An exact copy of every entry is the required answer.

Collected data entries
++++++++++++++++++++

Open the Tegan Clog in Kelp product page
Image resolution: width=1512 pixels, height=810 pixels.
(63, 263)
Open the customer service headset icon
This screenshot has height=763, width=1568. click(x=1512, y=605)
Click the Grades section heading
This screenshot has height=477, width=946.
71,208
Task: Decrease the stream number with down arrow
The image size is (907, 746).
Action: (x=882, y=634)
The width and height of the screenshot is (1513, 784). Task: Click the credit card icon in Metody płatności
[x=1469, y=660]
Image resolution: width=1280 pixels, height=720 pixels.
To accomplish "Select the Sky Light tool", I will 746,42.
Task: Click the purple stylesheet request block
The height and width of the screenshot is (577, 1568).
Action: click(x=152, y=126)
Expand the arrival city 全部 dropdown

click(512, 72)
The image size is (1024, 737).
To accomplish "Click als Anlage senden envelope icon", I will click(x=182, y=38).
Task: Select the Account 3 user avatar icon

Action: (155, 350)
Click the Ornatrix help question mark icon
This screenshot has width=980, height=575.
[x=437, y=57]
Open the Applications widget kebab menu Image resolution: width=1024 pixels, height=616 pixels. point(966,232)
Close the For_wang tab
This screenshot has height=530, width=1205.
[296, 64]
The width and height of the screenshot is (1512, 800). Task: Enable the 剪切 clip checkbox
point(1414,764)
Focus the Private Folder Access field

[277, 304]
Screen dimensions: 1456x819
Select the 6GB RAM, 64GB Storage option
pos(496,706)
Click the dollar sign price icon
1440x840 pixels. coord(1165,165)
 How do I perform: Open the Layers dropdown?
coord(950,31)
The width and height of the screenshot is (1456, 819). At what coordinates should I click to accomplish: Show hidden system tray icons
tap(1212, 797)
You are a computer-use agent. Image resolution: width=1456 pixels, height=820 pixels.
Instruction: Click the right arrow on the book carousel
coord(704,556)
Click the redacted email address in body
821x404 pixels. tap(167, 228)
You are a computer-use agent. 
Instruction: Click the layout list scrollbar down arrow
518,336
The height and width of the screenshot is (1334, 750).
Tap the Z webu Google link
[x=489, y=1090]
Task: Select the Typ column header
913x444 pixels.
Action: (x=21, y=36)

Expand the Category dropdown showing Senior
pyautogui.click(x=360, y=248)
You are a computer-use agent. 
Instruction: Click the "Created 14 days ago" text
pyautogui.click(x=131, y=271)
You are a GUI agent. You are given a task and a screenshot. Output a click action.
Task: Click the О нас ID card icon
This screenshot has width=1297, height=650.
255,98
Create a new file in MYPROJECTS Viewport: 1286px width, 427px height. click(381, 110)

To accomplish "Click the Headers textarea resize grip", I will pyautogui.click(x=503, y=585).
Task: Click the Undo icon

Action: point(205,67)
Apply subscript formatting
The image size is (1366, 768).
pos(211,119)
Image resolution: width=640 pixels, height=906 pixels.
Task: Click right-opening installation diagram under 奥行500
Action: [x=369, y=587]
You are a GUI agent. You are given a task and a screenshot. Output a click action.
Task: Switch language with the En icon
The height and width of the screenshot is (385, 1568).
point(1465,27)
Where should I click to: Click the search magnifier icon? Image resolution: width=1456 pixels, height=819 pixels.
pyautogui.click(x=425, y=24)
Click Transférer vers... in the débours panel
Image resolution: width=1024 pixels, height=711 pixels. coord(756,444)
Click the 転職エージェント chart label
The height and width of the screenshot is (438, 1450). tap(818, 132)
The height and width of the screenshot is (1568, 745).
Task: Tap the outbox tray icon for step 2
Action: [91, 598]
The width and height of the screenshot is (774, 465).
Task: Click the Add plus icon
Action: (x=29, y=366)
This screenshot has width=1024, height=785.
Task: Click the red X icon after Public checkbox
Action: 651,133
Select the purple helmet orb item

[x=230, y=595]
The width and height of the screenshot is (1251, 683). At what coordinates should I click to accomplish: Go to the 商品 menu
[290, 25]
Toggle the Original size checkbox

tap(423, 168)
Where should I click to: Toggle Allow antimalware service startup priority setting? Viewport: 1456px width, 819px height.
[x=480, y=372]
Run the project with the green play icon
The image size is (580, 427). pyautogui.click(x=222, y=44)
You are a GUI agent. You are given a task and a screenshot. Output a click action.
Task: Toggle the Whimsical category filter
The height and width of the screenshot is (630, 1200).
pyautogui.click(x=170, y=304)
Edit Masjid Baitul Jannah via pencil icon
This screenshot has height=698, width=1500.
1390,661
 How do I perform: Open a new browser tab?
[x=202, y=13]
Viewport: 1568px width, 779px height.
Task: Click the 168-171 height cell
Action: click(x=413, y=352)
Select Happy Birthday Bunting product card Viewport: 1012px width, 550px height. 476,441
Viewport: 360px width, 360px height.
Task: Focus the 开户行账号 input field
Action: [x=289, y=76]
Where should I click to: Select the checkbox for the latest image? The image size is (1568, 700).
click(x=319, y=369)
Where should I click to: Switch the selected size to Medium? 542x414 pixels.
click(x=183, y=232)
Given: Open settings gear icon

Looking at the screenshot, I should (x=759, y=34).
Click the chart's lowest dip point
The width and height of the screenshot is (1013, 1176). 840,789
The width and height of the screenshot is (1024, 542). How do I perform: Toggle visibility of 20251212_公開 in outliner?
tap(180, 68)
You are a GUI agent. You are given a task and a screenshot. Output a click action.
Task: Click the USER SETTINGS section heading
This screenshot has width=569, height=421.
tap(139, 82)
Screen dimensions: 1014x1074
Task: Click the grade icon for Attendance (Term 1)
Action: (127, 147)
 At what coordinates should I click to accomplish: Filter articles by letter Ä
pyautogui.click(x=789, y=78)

++++++++++++++++++++

> [Solution]
Open the Tegan Clog in Kelp product page
Image resolution: width=1512 pixels, height=810 pixels.
(63, 263)
Open the customer service headset icon
This screenshot has height=763, width=1568. click(x=1512, y=605)
Click the Grades section heading
This screenshot has height=477, width=946.
71,208
Task: Decrease the stream number with down arrow
The image size is (907, 746).
Action: (x=882, y=634)
The width and height of the screenshot is (1513, 784). Task: Click the credit card icon in Metody płatności
[x=1469, y=660]
Image resolution: width=1280 pixels, height=720 pixels.
To accomplish "Select the Sky Light tool", I will 746,42.
Task: Click the purple stylesheet request block
The height and width of the screenshot is (577, 1568).
Action: click(x=152, y=126)
Expand the arrival city 全部 dropdown

click(512, 72)
The image size is (1024, 737).
To accomplish "Click als Anlage senden envelope icon", I will click(x=182, y=38).
Task: Select the Account 3 user avatar icon

Action: (155, 350)
Click the Ornatrix help question mark icon
This screenshot has width=980, height=575.
[x=437, y=57]
Open the Applications widget kebab menu Image resolution: width=1024 pixels, height=616 pixels. point(966,232)
Close the For_wang tab
This screenshot has height=530, width=1205.
[296, 64]
The width and height of the screenshot is (1512, 800). Task: Enable the 剪切 clip checkbox
point(1414,764)
Focus the Private Folder Access field

[277, 304]
Screen dimensions: 1456x819
Select the 6GB RAM, 64GB Storage option
pos(496,706)
Click the dollar sign price icon
1440x840 pixels. coord(1165,165)
 How do I perform: Open the Layers dropdown?
coord(950,31)
The width and height of the screenshot is (1456, 819). At what coordinates should I click to accomplish: Show hidden system tray icons
tap(1212, 797)
You are a computer-use agent. Image resolution: width=1456 pixels, height=820 pixels.
Instruction: Click the right arrow on the book carousel
coord(704,556)
Click the redacted email address in body
821x404 pixels. tap(167, 228)
You are a computer-use agent. 
Instruction: Click the layout list scrollbar down arrow
518,336
The height and width of the screenshot is (1334, 750).
Tap the Z webu Google link
[x=489, y=1090]
Task: Select the Typ column header
913x444 pixels.
Action: (x=21, y=36)

Expand the Category dropdown showing Senior
pyautogui.click(x=360, y=248)
You are a computer-use agent. 
Instruction: Click the "Created 14 days ago" text
pyautogui.click(x=131, y=271)
You are a GUI agent. You are given a task and a screenshot. Output a click action.
Task: Click the О нас ID card icon
This screenshot has width=1297, height=650.
255,98
Create a new file in MYPROJECTS Viewport: 1286px width, 427px height. click(381, 110)

To accomplish "Click the Headers textarea resize grip", I will pyautogui.click(x=503, y=585).
Task: Click the Undo icon

Action: point(205,67)
Apply subscript formatting
The image size is (1366, 768).
pos(211,119)
Image resolution: width=640 pixels, height=906 pixels.
Task: Click right-opening installation diagram under 奥行500
Action: [x=369, y=587]
You are a GUI agent. You are given a task and a screenshot. Output a click action.
Task: Switch language with the En icon
The height and width of the screenshot is (385, 1568).
point(1465,27)
Where should I click to: Click the search magnifier icon? Image resolution: width=1456 pixels, height=819 pixels.
pyautogui.click(x=425, y=24)
Click Transférer vers... in the débours panel
Image resolution: width=1024 pixels, height=711 pixels. coord(756,444)
Click the 転職エージェント chart label
The height and width of the screenshot is (438, 1450). tap(818, 132)
The height and width of the screenshot is (1568, 745).
Task: Tap the outbox tray icon for step 2
Action: [91, 598]
The width and height of the screenshot is (774, 465).
Task: Click the Add plus icon
Action: (x=29, y=366)
This screenshot has width=1024, height=785.
Task: Click the red X icon after Public checkbox
Action: 651,133
Select the purple helmet orb item

[x=230, y=595]
The width and height of the screenshot is (1251, 683). At what coordinates should I click to accomplish: Go to the 商品 menu
[290, 25]
Toggle the Original size checkbox

tap(423, 168)
Where should I click to: Toggle Allow antimalware service startup priority setting? Viewport: 1456px width, 819px height.
[x=480, y=372]
Run the project with the green play icon
The image size is (580, 427). pyautogui.click(x=222, y=44)
You are a GUI agent. You are given a task and a screenshot. Output a click action.
Task: Toggle the Whimsical category filter
The height and width of the screenshot is (630, 1200).
pyautogui.click(x=170, y=304)
Edit Masjid Baitul Jannah via pencil icon
This screenshot has height=698, width=1500.
1390,661
 How do I perform: Open a new browser tab?
[x=202, y=13]
Viewport: 1568px width, 779px height.
Task: Click the 168-171 height cell
Action: click(x=413, y=352)
Select Happy Birthday Bunting product card Viewport: 1012px width, 550px height. 476,441
Viewport: 360px width, 360px height.
Task: Focus the 开户行账号 input field
Action: [x=289, y=76]
Where should I click to: Select the checkbox for the latest image? The image size is (1568, 700).
click(x=319, y=369)
Where should I click to: Switch the selected size to Medium? 542x414 pixels.
click(x=183, y=232)
Given: Open settings gear icon

Looking at the screenshot, I should (x=759, y=34).
Click the chart's lowest dip point
The width and height of the screenshot is (1013, 1176). 840,789
The width and height of the screenshot is (1024, 542). How do I perform: Toggle visibility of 20251212_公開 in outliner?
tap(180, 68)
You are a GUI agent. You are given a task and a screenshot. Output a click action.
Task: Click the USER SETTINGS section heading
This screenshot has width=569, height=421.
tap(139, 82)
Screen dimensions: 1014x1074
Task: Click the grade icon for Attendance (Term 1)
Action: (127, 147)
 At what coordinates should I click to accomplish: Filter articles by letter Ä
pyautogui.click(x=789, y=78)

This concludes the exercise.